## WHAT TO PRODUCE
The required output is every line from the beginning of the entries below through the line that includes "Delete the Shoes", copied exactly.

Saved data entries:

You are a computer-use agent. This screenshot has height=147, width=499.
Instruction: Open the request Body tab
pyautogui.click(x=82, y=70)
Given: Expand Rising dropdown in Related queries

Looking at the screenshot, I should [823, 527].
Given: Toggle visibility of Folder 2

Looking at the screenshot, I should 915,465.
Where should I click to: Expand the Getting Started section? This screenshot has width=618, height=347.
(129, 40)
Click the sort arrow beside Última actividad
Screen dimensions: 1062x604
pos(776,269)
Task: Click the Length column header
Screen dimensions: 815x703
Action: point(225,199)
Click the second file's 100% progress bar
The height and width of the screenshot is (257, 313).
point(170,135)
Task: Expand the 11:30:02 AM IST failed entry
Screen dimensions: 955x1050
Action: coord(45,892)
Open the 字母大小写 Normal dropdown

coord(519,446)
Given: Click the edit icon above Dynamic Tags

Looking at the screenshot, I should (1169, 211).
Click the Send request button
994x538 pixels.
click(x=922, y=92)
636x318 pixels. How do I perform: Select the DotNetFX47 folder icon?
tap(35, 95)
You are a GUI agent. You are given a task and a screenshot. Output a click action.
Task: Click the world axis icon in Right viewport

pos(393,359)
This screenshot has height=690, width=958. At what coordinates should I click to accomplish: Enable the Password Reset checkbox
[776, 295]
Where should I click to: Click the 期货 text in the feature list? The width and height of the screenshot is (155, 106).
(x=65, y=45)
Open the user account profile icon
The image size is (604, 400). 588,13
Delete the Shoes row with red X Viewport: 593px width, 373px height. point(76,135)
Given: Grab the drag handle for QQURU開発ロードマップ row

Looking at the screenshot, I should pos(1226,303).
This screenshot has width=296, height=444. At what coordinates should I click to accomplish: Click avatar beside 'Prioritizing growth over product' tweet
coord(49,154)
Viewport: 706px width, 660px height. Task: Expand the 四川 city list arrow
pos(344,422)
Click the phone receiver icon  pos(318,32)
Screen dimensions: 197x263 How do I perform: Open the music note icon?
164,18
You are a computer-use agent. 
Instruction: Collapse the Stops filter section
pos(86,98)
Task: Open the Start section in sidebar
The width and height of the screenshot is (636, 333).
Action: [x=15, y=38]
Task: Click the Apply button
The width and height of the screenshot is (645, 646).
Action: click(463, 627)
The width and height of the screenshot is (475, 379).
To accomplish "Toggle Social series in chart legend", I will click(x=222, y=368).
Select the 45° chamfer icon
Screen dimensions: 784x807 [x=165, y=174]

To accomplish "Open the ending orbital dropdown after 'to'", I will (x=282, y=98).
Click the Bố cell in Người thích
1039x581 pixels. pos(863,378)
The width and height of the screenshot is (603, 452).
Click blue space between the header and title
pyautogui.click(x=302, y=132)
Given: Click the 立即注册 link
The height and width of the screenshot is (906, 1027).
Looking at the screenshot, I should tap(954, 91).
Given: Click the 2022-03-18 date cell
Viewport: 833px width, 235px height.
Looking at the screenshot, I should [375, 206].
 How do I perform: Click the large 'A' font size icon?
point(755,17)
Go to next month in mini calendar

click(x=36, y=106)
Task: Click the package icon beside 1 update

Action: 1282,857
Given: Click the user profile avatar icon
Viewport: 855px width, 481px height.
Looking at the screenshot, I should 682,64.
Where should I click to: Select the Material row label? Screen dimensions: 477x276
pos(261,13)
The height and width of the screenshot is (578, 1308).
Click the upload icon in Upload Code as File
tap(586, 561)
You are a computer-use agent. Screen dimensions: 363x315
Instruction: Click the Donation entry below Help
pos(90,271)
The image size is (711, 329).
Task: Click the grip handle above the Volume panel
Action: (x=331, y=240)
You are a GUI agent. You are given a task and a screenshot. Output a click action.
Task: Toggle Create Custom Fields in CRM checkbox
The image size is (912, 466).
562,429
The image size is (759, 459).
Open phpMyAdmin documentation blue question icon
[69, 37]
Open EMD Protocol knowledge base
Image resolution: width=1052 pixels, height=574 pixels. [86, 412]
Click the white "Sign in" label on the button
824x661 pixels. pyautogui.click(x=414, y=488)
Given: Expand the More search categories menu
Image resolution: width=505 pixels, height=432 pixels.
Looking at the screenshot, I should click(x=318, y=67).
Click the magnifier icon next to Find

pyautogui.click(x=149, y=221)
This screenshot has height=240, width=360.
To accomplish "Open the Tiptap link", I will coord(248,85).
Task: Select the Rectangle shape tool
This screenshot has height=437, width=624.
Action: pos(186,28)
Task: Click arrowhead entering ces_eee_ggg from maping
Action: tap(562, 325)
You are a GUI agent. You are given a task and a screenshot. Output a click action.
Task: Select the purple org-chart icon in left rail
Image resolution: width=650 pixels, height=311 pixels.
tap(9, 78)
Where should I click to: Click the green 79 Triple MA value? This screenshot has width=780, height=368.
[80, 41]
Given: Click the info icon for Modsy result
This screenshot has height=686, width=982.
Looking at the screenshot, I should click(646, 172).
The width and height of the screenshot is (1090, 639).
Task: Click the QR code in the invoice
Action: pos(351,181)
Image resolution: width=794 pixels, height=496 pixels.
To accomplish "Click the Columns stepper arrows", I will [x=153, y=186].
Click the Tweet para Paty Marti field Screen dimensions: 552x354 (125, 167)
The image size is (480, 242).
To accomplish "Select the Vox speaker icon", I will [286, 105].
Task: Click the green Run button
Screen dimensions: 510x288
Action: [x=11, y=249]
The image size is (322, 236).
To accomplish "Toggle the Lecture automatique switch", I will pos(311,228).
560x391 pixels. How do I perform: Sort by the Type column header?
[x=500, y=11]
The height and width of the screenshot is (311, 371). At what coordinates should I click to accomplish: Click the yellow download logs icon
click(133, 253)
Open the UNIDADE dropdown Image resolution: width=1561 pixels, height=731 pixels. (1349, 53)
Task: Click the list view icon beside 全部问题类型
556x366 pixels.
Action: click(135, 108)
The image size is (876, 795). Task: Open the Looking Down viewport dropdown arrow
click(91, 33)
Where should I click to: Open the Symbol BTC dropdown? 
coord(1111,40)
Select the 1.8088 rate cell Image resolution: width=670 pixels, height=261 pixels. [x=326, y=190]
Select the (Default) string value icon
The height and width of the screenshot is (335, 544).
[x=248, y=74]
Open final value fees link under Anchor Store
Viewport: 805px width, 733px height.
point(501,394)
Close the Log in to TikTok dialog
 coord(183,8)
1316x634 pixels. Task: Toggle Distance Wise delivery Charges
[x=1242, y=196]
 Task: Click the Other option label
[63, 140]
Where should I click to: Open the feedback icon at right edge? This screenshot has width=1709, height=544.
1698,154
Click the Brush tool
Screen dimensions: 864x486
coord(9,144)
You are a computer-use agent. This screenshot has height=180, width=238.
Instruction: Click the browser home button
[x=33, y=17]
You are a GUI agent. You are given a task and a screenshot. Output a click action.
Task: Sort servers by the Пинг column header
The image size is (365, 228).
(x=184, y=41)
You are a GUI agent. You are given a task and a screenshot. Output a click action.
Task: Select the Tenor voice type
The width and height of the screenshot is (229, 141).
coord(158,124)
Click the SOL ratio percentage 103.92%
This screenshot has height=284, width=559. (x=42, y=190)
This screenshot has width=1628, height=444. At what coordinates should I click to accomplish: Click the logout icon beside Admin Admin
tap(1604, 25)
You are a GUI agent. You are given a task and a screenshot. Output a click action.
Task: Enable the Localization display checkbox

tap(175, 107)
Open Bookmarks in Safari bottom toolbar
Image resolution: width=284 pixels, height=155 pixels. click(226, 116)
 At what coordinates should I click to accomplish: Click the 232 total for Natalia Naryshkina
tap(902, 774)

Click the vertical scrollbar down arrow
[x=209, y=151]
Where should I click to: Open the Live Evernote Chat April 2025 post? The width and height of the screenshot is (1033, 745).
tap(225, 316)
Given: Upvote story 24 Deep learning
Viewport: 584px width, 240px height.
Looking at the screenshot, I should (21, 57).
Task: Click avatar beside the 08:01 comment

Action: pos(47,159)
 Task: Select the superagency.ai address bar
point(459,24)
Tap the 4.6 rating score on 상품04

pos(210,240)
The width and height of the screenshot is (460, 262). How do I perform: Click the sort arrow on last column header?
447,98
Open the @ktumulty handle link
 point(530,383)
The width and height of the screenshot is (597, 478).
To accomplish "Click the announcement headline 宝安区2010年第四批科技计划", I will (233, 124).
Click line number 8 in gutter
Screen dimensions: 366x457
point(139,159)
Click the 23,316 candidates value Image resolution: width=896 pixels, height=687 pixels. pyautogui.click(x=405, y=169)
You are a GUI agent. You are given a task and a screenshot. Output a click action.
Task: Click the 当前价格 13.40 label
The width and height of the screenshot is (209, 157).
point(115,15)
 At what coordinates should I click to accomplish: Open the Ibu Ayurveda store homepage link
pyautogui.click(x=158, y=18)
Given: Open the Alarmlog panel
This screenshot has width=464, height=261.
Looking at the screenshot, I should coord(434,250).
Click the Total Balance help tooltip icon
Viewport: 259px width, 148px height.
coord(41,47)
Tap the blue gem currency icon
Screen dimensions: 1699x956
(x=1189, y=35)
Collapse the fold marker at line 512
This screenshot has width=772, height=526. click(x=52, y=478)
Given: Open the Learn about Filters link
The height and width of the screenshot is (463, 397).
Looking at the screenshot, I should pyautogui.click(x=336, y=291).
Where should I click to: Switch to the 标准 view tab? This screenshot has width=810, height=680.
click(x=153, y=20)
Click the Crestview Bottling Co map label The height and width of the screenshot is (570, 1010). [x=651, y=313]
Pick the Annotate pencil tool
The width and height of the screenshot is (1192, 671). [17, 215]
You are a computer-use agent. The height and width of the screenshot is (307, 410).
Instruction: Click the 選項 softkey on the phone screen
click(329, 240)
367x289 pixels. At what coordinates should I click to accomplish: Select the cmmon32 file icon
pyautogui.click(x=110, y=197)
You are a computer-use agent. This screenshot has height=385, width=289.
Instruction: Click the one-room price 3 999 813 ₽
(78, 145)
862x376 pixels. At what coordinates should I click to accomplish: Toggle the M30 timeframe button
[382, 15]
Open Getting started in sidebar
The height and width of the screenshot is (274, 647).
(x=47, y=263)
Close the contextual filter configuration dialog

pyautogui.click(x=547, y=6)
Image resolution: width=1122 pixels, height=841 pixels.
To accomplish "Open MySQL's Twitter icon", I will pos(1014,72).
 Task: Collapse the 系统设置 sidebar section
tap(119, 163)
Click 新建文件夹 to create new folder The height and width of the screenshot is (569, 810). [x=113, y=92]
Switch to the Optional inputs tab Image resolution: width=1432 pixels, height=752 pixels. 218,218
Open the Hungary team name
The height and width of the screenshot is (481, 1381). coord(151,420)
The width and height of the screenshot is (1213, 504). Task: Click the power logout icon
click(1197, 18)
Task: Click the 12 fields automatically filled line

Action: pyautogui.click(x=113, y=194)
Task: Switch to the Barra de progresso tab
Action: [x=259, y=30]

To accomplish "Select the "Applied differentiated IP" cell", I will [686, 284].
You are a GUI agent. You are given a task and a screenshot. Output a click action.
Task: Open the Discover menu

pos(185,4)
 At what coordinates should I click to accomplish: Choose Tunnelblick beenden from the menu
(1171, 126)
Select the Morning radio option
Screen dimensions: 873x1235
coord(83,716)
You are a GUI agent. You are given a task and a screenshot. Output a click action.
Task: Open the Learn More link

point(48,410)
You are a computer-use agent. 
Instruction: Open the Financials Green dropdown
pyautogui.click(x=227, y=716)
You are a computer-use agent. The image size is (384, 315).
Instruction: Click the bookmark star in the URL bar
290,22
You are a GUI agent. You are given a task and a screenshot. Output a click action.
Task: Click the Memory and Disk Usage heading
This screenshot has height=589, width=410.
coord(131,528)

## SOLUTION
You are a computer-use agent. This screenshot has height=147, width=499.
Instruction: Open the request Body tab
pyautogui.click(x=82, y=70)
Given: Expand Rising dropdown in Related queries

Looking at the screenshot, I should [823, 527].
Given: Toggle visibility of Folder 2

Looking at the screenshot, I should 915,465.
Where should I click to: Expand the Getting Started section? This screenshot has width=618, height=347.
(129, 40)
Click the sort arrow beside Última actividad
Screen dimensions: 1062x604
pos(776,269)
Task: Click the Length column header
Screen dimensions: 815x703
Action: point(225,199)
Click the second file's 100% progress bar
The height and width of the screenshot is (257, 313).
point(170,135)
Task: Expand the 11:30:02 AM IST failed entry
Screen dimensions: 955x1050
Action: coord(45,892)
Open the 字母大小写 Normal dropdown

coord(519,446)
Given: Click the edit icon above Dynamic Tags

Looking at the screenshot, I should (1169, 211).
Click the Send request button
994x538 pixels.
click(x=922, y=92)
636x318 pixels. How do I perform: Select the DotNetFX47 folder icon?
tap(35, 95)
You are a GUI agent. You are given a task and a screenshot. Output a click action.
Task: Click the world axis icon in Right viewport

pos(393,359)
This screenshot has height=690, width=958. At what coordinates should I click to accomplish: Enable the Password Reset checkbox
[776, 295]
Where should I click to: Click the 期货 text in the feature list? The width and height of the screenshot is (155, 106).
(x=65, y=45)
Open the user account profile icon
The image size is (604, 400). 588,13
Delete the Shoes row with red X Viewport: 593px width, 373px height. point(76,135)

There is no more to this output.